Monday, November 30, 2015

Fresh From the Farm Round Up




I've certainly gotten behind on the gardening updates again, but this year I did have some pretty fun first time successes in the garden.  One was "the watermelon" (yes, I use "the" since only one survived due to the sporadic watering during an usually dry summer--an ongoing issue that I will attempt to ameliorate next year!) and also the Ronde de Nice French zucchinis that my friend Linda claimed were the best tasting zukes she's eaten.  (We had resurrected a garden plot that hadn't been planted in for over a year so the soil was quite fertile, making for some happy squashes, cucumbers, and deer since it wasn't fenced in.  However, given the abundance of production, we were ok with sharing a little this year.)  Not pictured: the many traditional zucchinis that tried to take over the world, whose appearances were preceded by exclamations of "Oh, shoot!  We missed another one!" and "Quick!  Pick it before it grows any bigger!"

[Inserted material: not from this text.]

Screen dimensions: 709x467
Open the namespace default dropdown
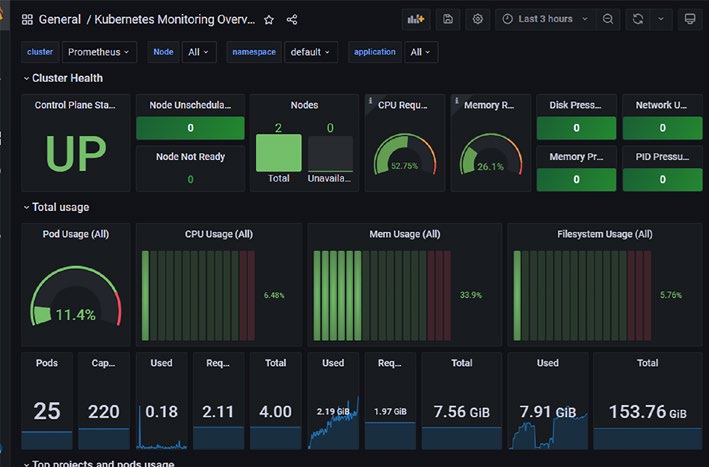[x=311, y=52]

An a-ha! moment came when I realized that the gorgeous poppies growing in the cutting garden were where the poppyseeds that I loved in my muffins and pastries came from.  These beauties did not do well as cut flowers but their pods--either still green or dried--were a favorite for bouquets, and the structure within was just amazing.  I spent some time laboriously harvesting the poppyseed and now I've got a little jar stored to make some muffins or cake with sometime soon.

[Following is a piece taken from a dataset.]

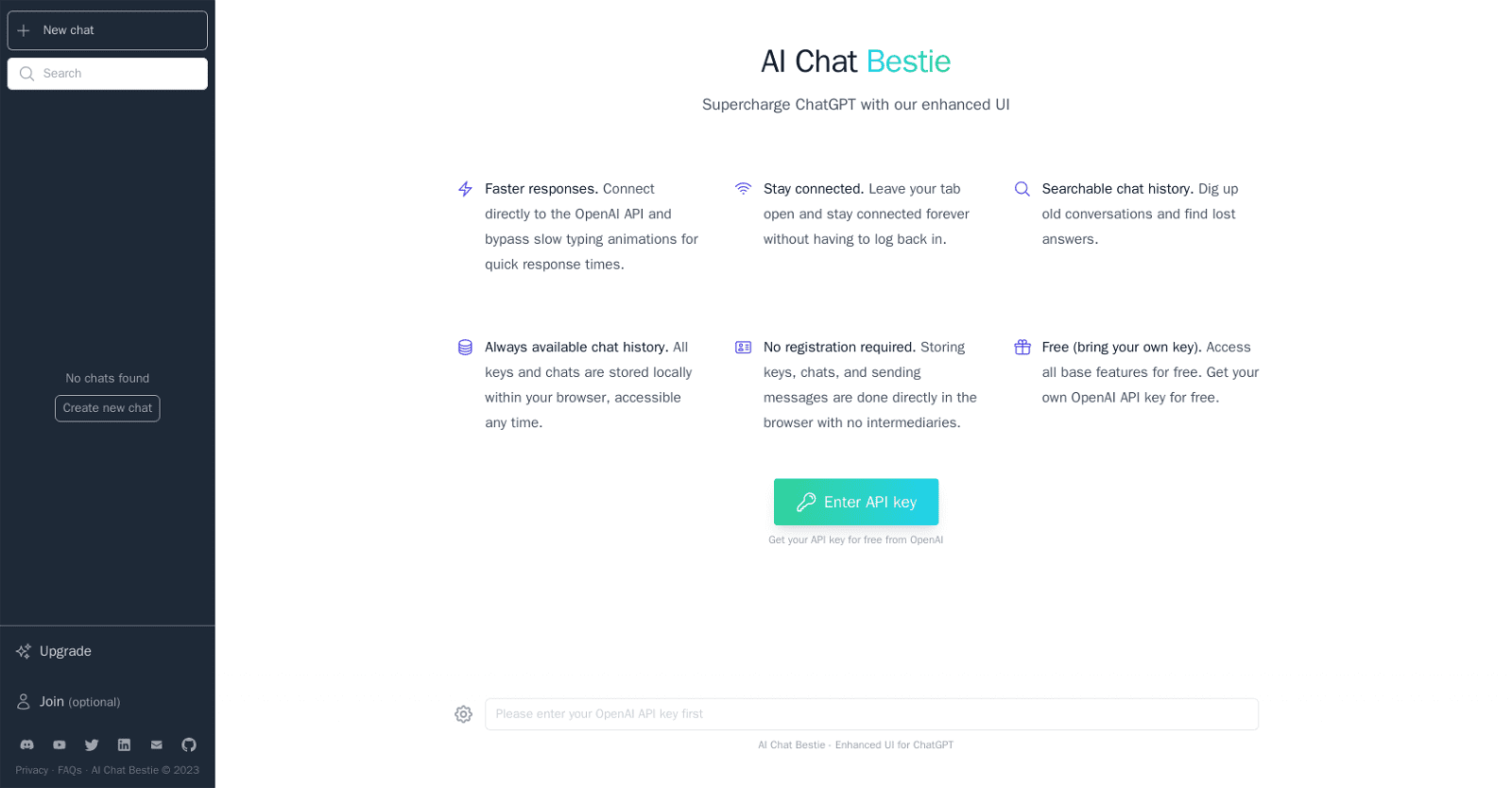This screenshot has height=788, width=1512.
Task: Click the plus icon for a new chat
Action: pos(24,29)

Also new this year was braiding, garlic that is.  We planted two varieties this year as in years past, a soft neck version as well as a hard neck.  Last year during harvest time, we just threw them willy nilly into some crates, dried them, and I gave away some of the nicest ones, leaving us with some pretty scrawny guys to plant for this year.  Well, live and learn.  This time around, we separated and set aside the biggest ones first for seed for the coming year, and then I practiced braiding all the soft neck garlic into these big fishtails, which was quite fun.




Some new flowers came up in the cutting garden this year as well.  First was the echinacea that I had planted from seed the year before.  Out of the half dozen or so that I planted, only two actually matured to full plants and only one made it to this year, putting out some gorgeous pink blooms that make me think I might want to try planting from seed again.  I also planted some Bells of Ireland this year and though they came in sort of short, the colors and shape were still lovely and they should come back stronger and taller next year.  I was also happy to see that the scabiosa, which came from pods that I foraged in California, were establishing itself.  I'm pretty sure I weeded out a bunch of their starts in the spring when I was trying to get ahead of the weeds, not recognizing them as flowers that I wanted, but they are tough little guys and still several managed to survive.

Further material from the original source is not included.